◆ **Screenshot grounding data**:
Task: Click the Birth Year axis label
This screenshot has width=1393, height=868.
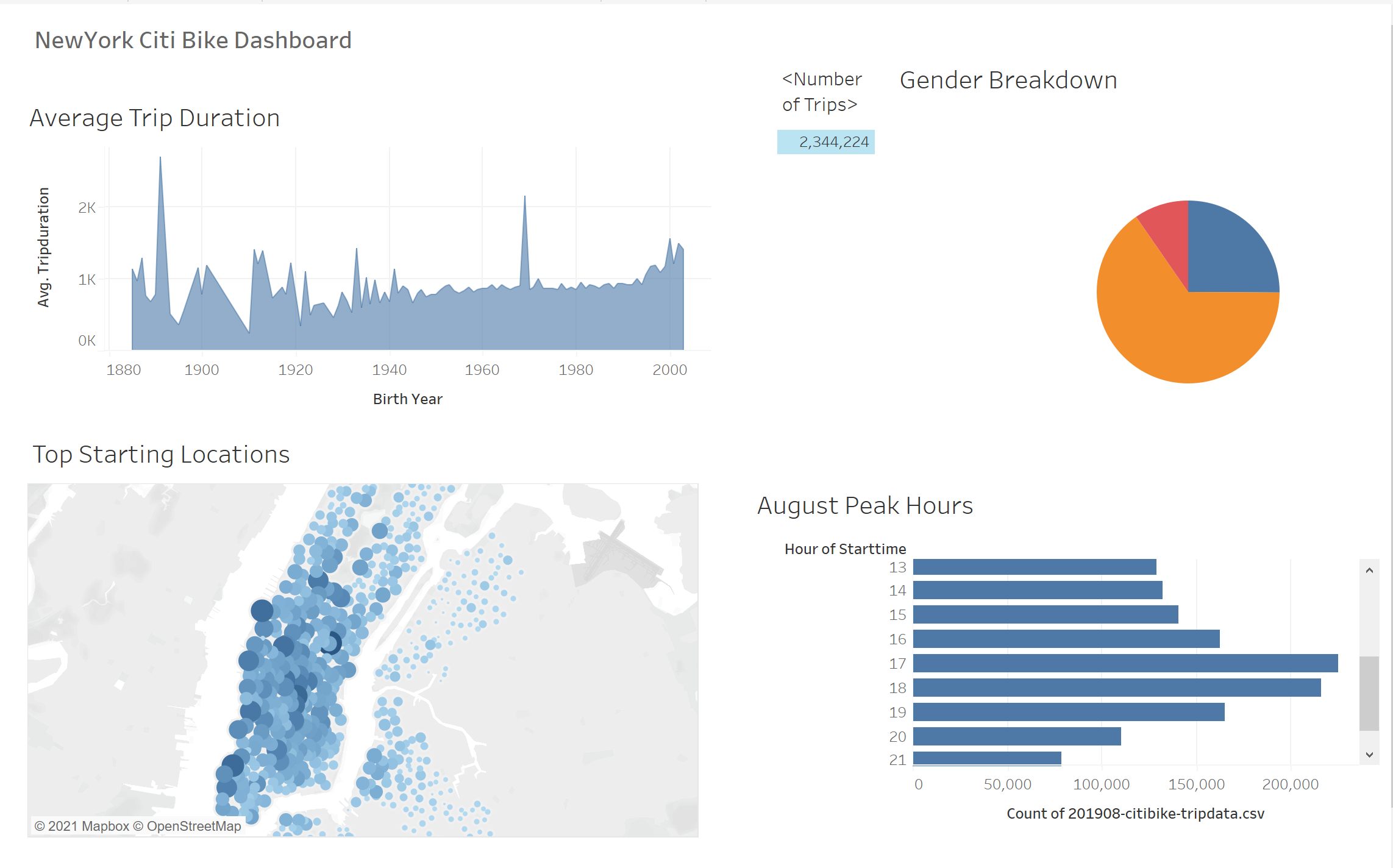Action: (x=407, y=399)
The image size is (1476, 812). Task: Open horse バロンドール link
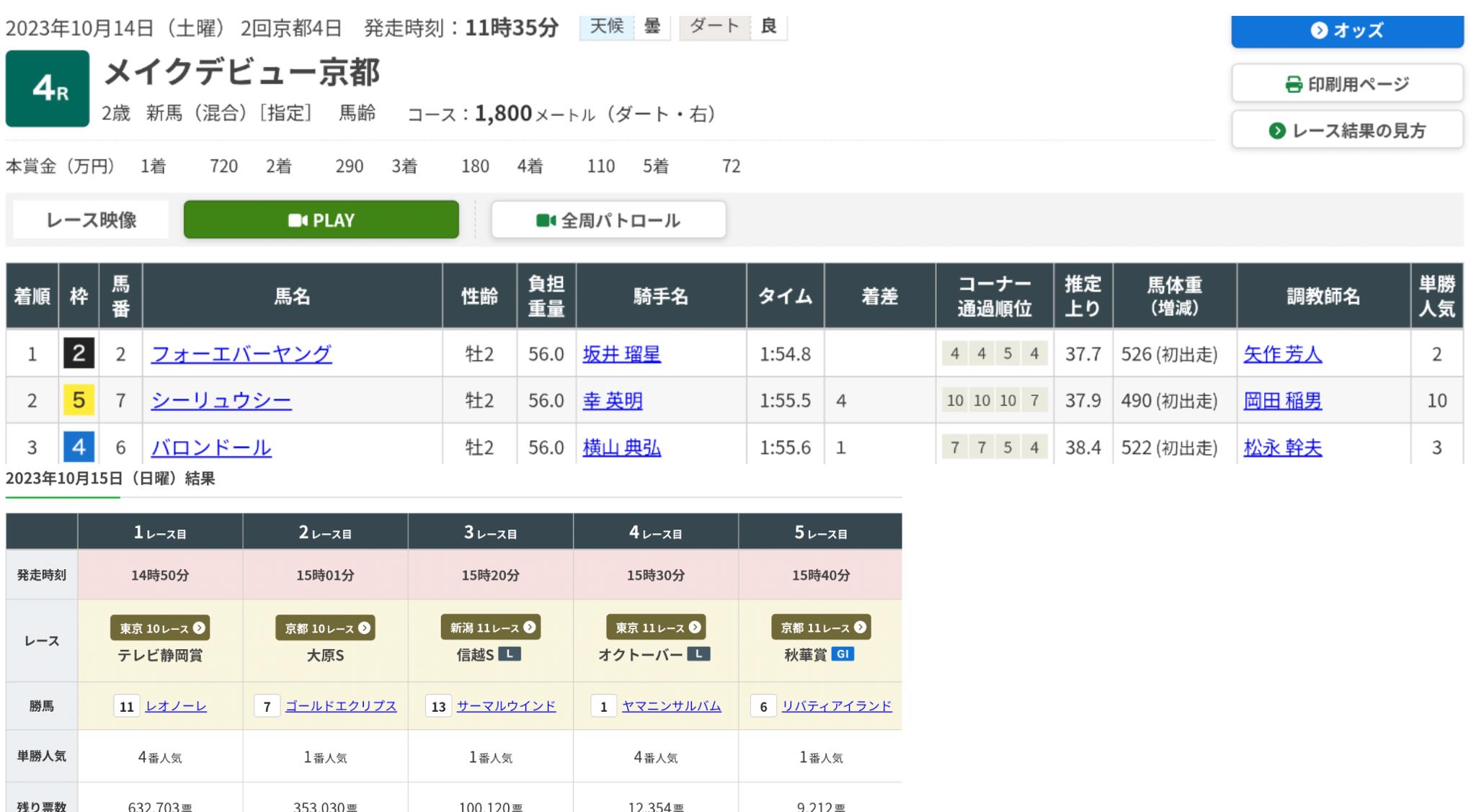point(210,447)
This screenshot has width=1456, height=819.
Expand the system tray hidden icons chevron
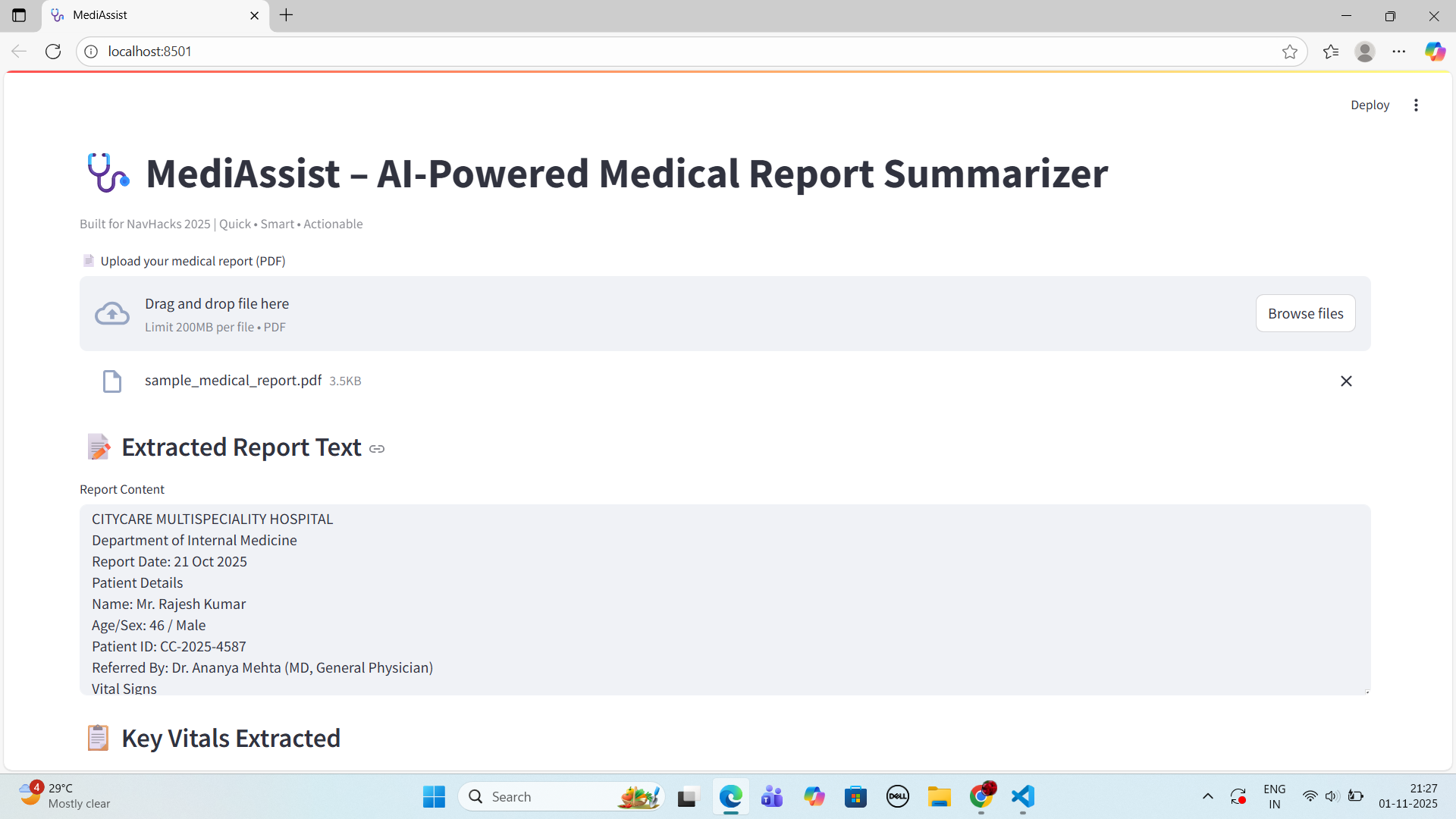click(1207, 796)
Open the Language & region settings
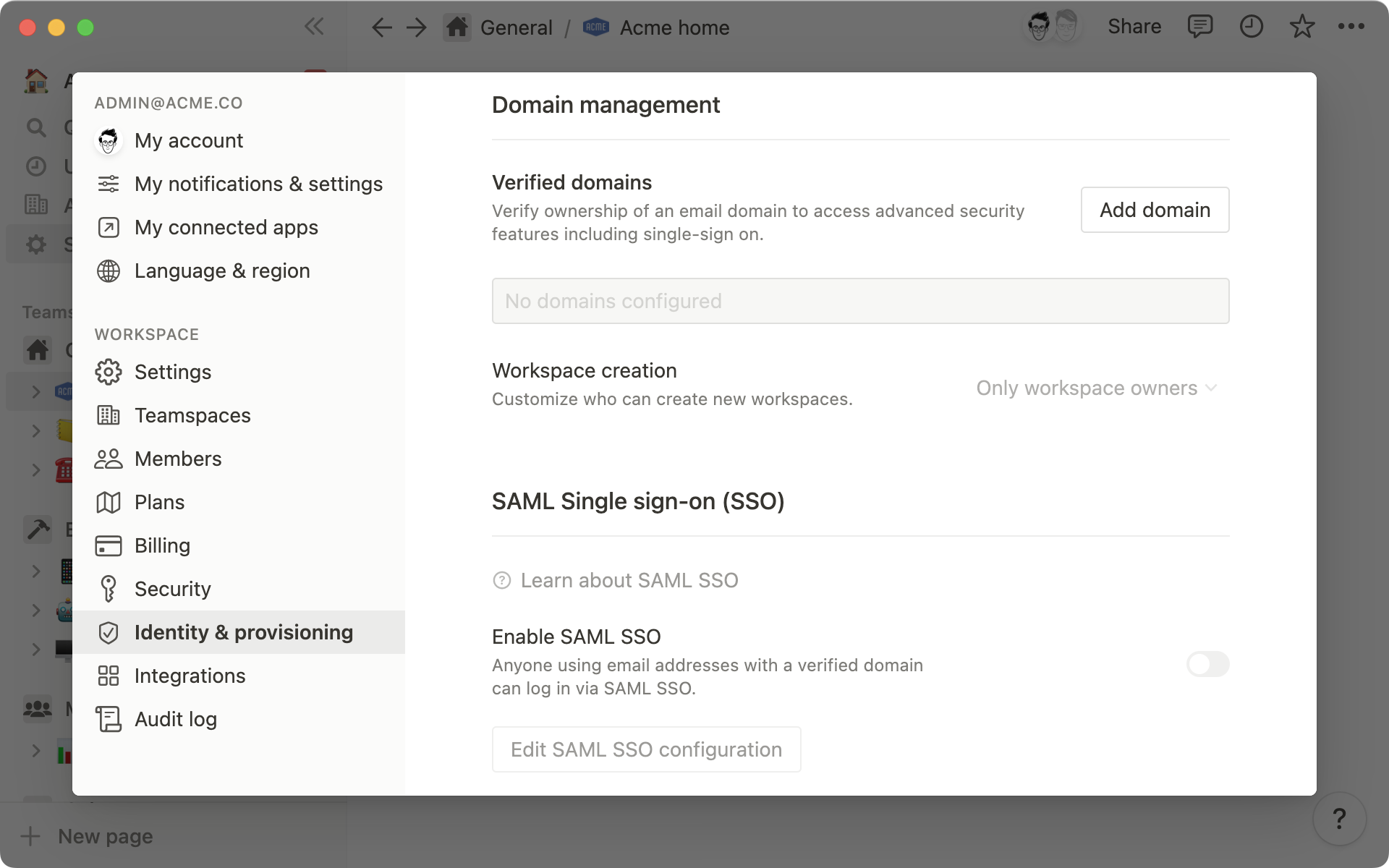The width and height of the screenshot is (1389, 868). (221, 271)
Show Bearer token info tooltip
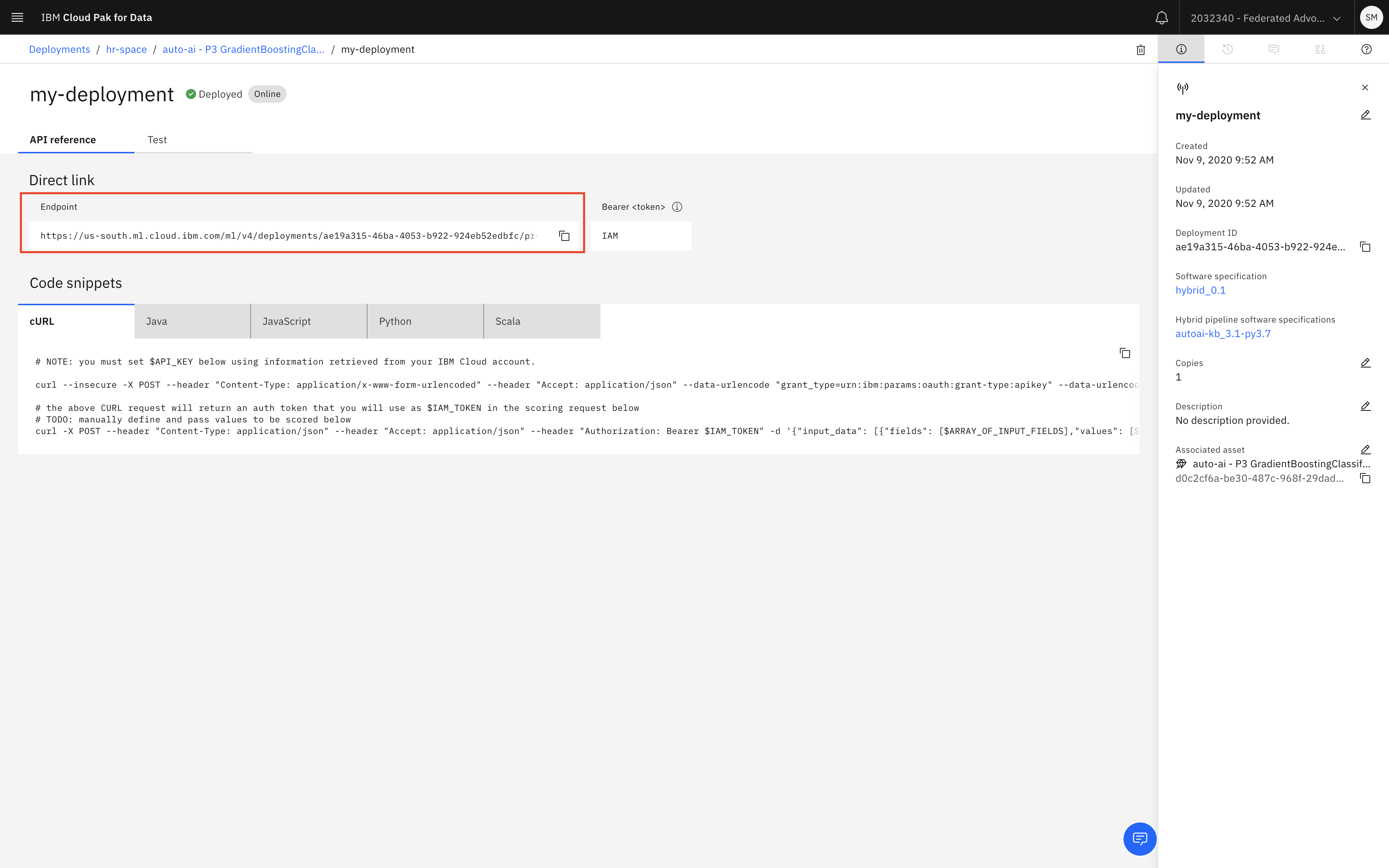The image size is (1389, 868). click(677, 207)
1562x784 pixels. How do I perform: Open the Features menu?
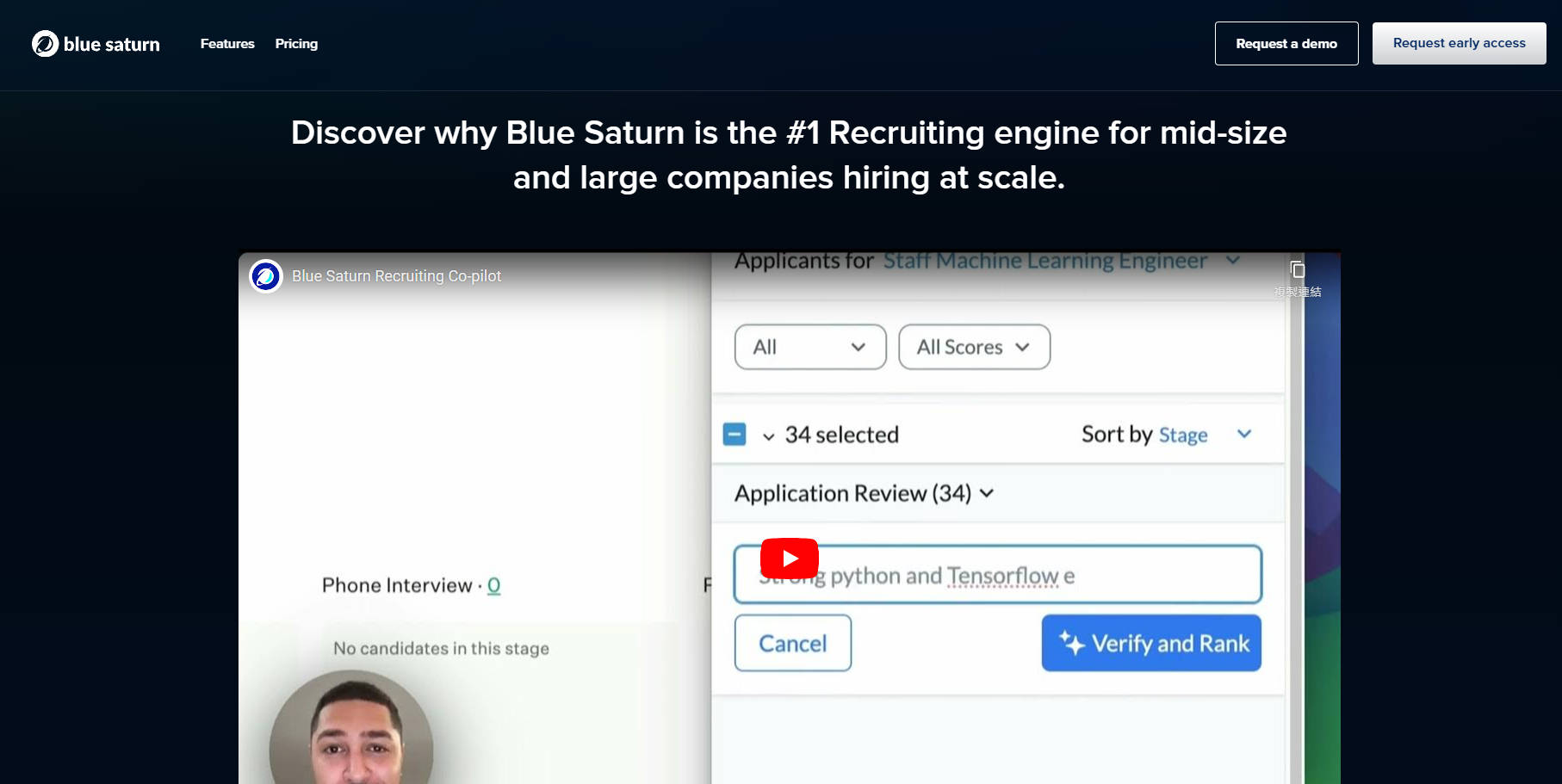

◆ **WHAT IS REQUIRED**: Reproduce each entry exactly as written, but leave out the images.

◆ **SOLUTION TO THE PROBLEM**:
Task: Click the Birth Year axis label
This screenshot has width=1393, height=868.
Action: (x=407, y=399)
The image size is (1476, 812). Task: Open horse バロンドール link
point(210,447)
This screenshot has width=1456, height=819.
Expand the system tray hidden icons chevron
click(1207, 796)
Open the Language & region settings
The width and height of the screenshot is (1389, 868). (221, 271)
Show Bearer token info tooltip
The image size is (1389, 868). click(677, 207)
1562x784 pixels. How do I perform: Open the Features menu?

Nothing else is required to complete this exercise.